Barring complicated notation, observe that $99\%$ of this is trivial; the only mathematical content in this calculation is (a simple linear algebra fact about traces and) $(**)$ where we used metric compatibility of the connection, and that the normal $N$ is defined everywhere and has unit length, so its derivative along the normal direction also vanishes. Why is this a ‘follow-your nose’ proof? Simply because you write out the definition of $nH$ as the trace of the shape operator, and compare with the definition of divergence of $-N$, and you’ll see that there is potentially only one term which could mess things up; but a moments’ consideration shows this term vanishes $(**)$.

Answer 2

$\newcommand\tr{\operatorname{trace}}$My original explanation below did not require using the hint. However, if you want to derive the equation for mean curvature from the formula in (a), you do need the hint. The point is that $\widetilde\nabla^2 F$ is a symmetric $2$-tensor on $T_p\widetilde{M}$ but the second fundamental form is the symmetric $2$-tensor $h$ obtained by restricting $\widetilde\nabla^2 F$ to $T_pM \subset T_p\widetilde{M}$. If $(e_1, \dots, e_{n+1})$ is an orthonormal basis of $T_p\widetilde M$ such that $e_{n+1}$ is normal to $T_pM$, then $$ \tr_{\tilde g} \widetilde\nabla^2F = \sum_{i=1}^{n+1}\widetilde\nabla^2F(e_i,e_i)$$ but $$ H = \tr_g h = \sum_{k=1}^{n} h(e_k,e_k) = \sum_{k=1}^{n} \widetilde\nabla^2F(e_k,e_k)$$ The two need not be equal. You should apply the hint to $A = \widetilde\nabla^2F$.

Original explanation

The formula is a direct consequence of the following:

• The vector field $$N = \frac{\widetilde\nabla F}{|\widetilde\nabla F|},$$ restricted to $M$ is the Gauss map
• The second fundamental form is given by the covariant derivative of the Gauss map.
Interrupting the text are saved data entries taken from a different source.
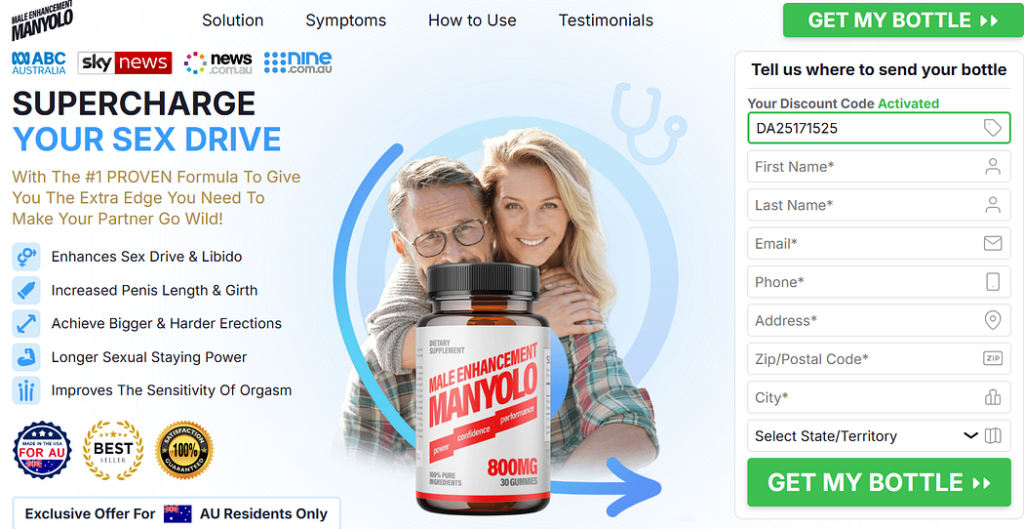The image size is (1024, 529).
Task: Open the Select State/Territory dropdown
Action: tap(879, 436)
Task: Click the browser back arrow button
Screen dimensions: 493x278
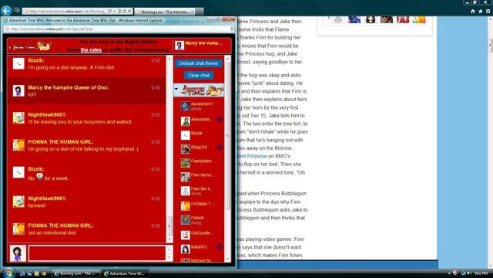Action: point(6,11)
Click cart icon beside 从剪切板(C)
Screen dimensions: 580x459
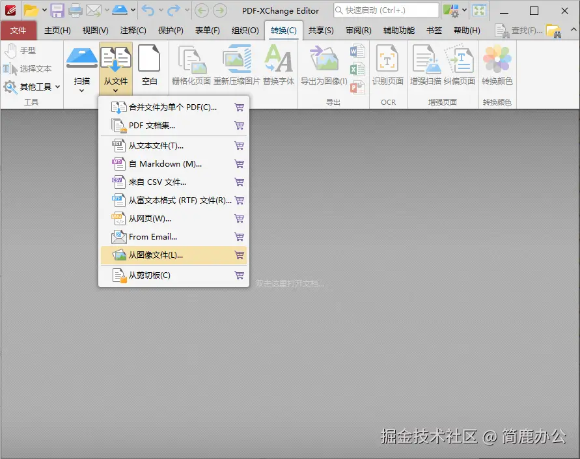[238, 275]
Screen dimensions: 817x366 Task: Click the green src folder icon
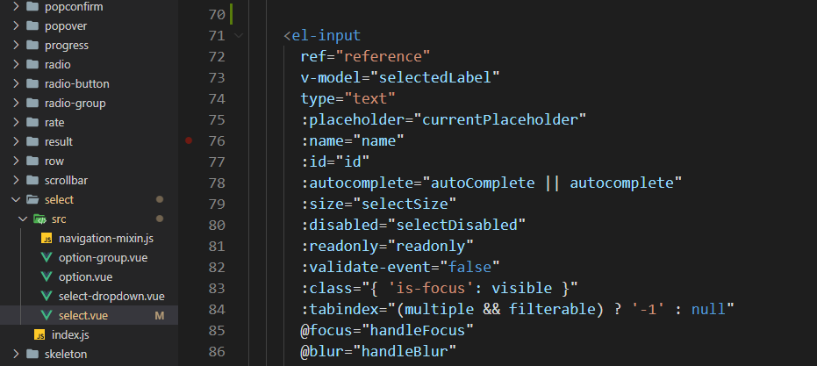[x=39, y=219]
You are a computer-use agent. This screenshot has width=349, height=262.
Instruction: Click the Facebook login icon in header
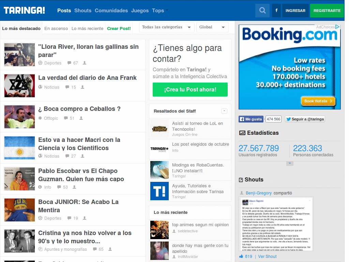coord(276,11)
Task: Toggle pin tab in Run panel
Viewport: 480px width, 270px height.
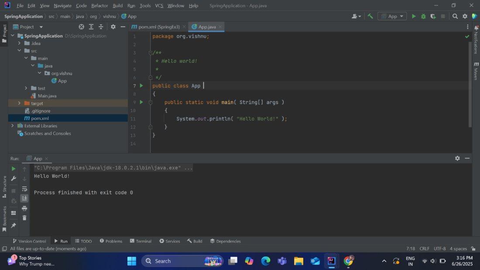Action: point(14,225)
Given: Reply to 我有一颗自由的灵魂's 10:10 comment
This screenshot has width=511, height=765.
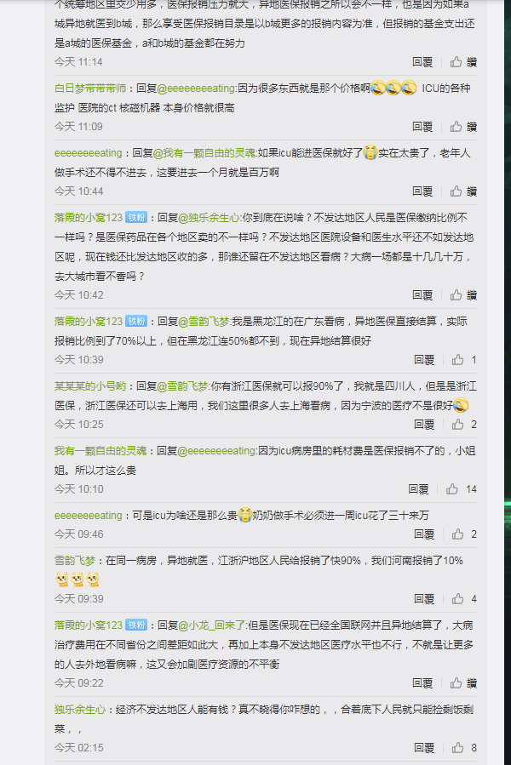Looking at the screenshot, I should coord(418,489).
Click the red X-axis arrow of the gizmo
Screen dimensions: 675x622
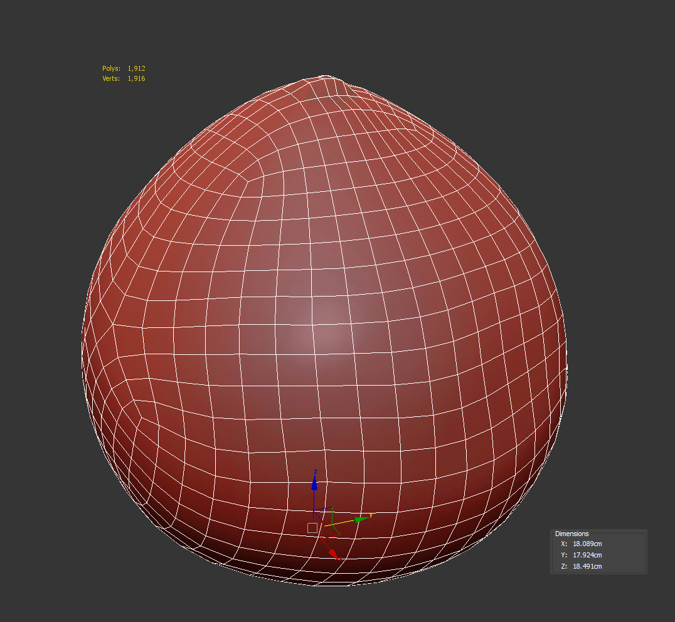[x=334, y=554]
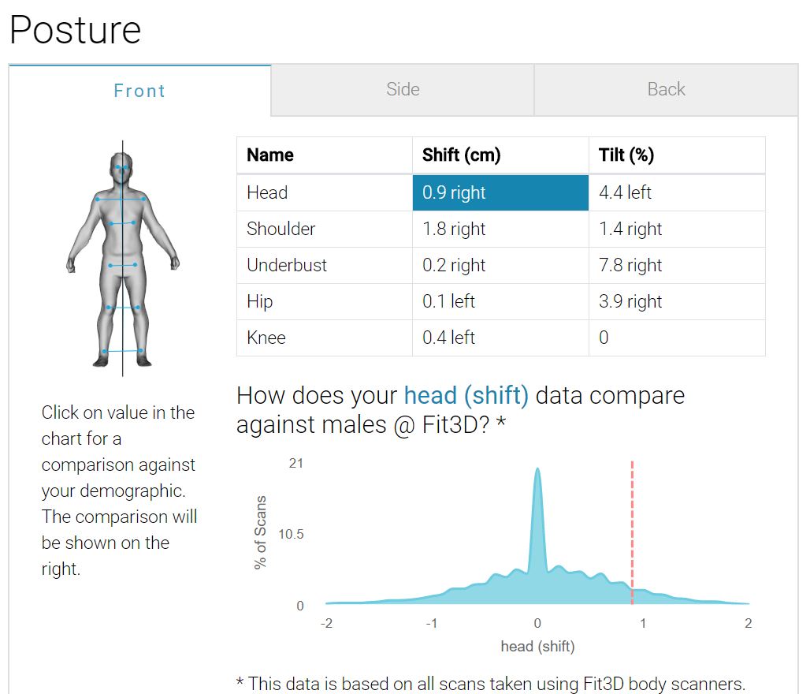Click the 'head (shift)' heading link
The height and width of the screenshot is (694, 810).
pyautogui.click(x=466, y=395)
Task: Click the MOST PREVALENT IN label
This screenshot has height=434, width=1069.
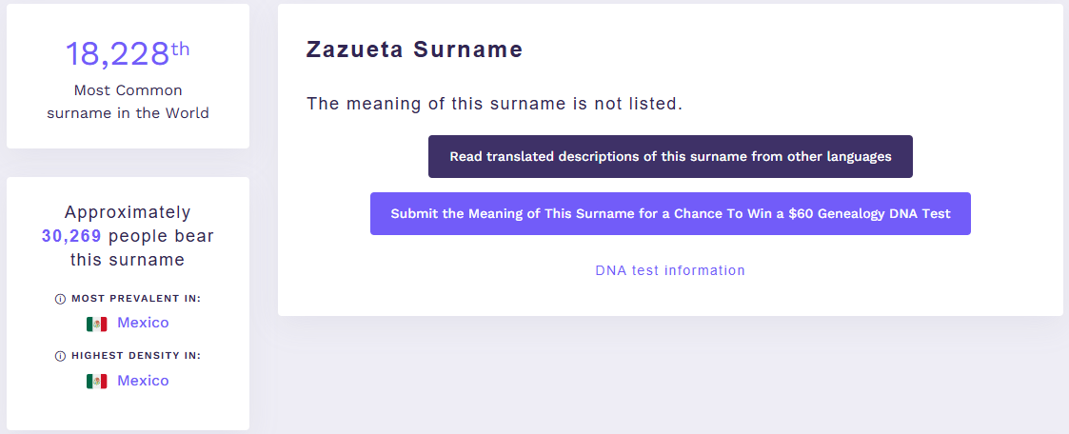Action: pyautogui.click(x=136, y=299)
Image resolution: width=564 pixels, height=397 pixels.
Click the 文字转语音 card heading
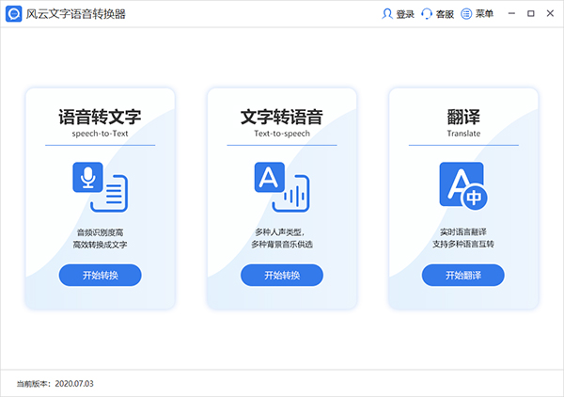(x=281, y=118)
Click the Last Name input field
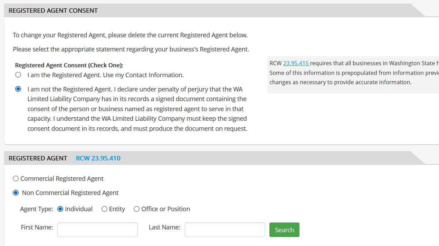Screen dimensions: 439x246 [225, 230]
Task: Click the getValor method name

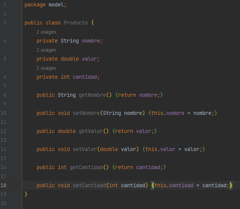Action: [x=91, y=131]
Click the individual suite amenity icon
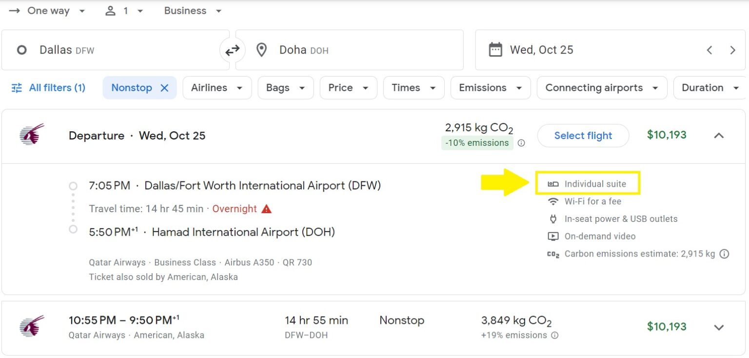The width and height of the screenshot is (749, 358). (x=553, y=184)
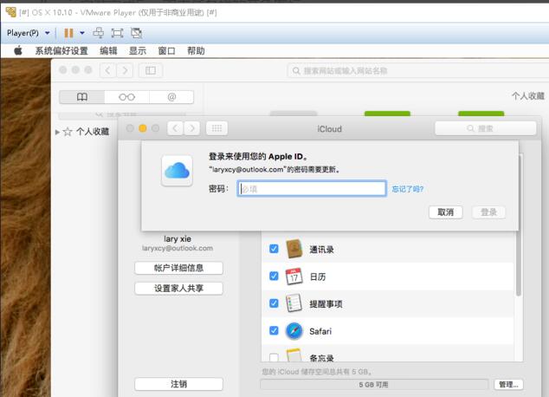
Task: Click the 取消 button in the login dialog
Action: [x=445, y=212]
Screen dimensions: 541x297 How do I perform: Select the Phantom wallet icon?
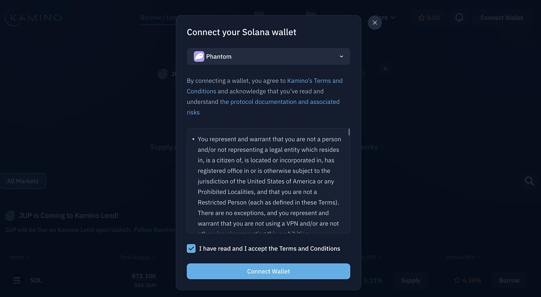pyautogui.click(x=198, y=56)
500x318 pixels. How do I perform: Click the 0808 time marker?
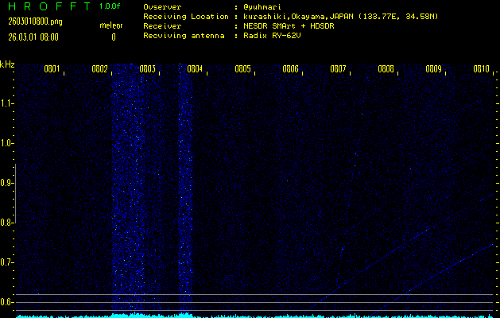coord(386,69)
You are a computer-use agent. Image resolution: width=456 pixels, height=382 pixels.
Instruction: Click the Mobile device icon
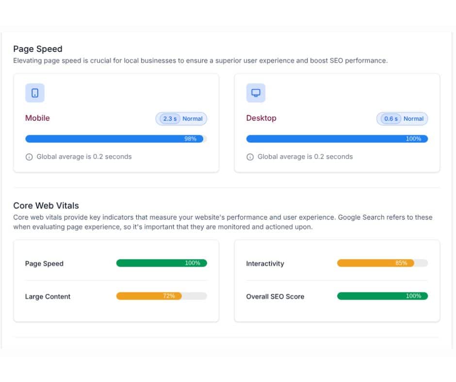click(x=34, y=93)
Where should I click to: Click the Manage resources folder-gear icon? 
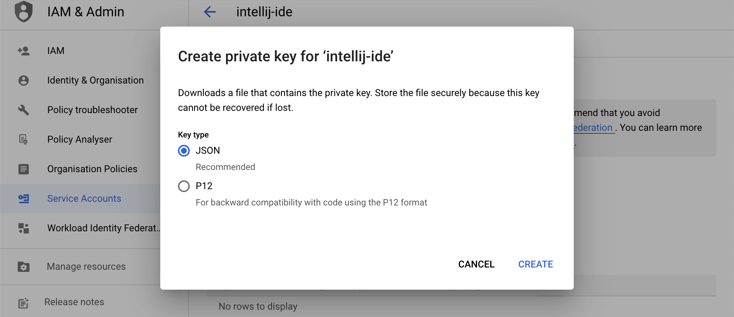coord(24,267)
Using your definition, if $X,Y$ are tangent to $M$, then \begin{align*} h(X,Y) &= \langle N,\nabla_XY\rangle\\ &= -\langle\widetilde\nabla_XN,Y\rangle\\ &= -\left\langle\widetilde\nabla_X\left(\frac{\widetilde\nabla F}{|\widetilde\nabla F|}\right),Y\right\rangle \end{align*}
• The mean curvature is the trace of $h$: If $(e_1, \dots, e_n)$ is an orthonormal basis of $T_pM$, then \begin{align*} H &= \sum_{i=1}^n h(e_i,e_i)\\ &= -\sum_{i=1}^n \left\langle\widetilde\nabla_{e_i}\left(\frac{\widetilde\nabla F}{|\widetilde\nabla F|}\right),e_i\right\rangle\\ &= -\operatorname{div}_g\left(\frac{\widetilde\nabla F}{|\widetilde\nabla F|}\right) \end{align*} Note that although I've written $\widetilde\nabla F$, the gradient of $F$ depends only on the metric, so it does not depend on on the connection. Since $g = \tilde g$ on $M$, the gradient is the same whether you use $g$ or $\tilde g$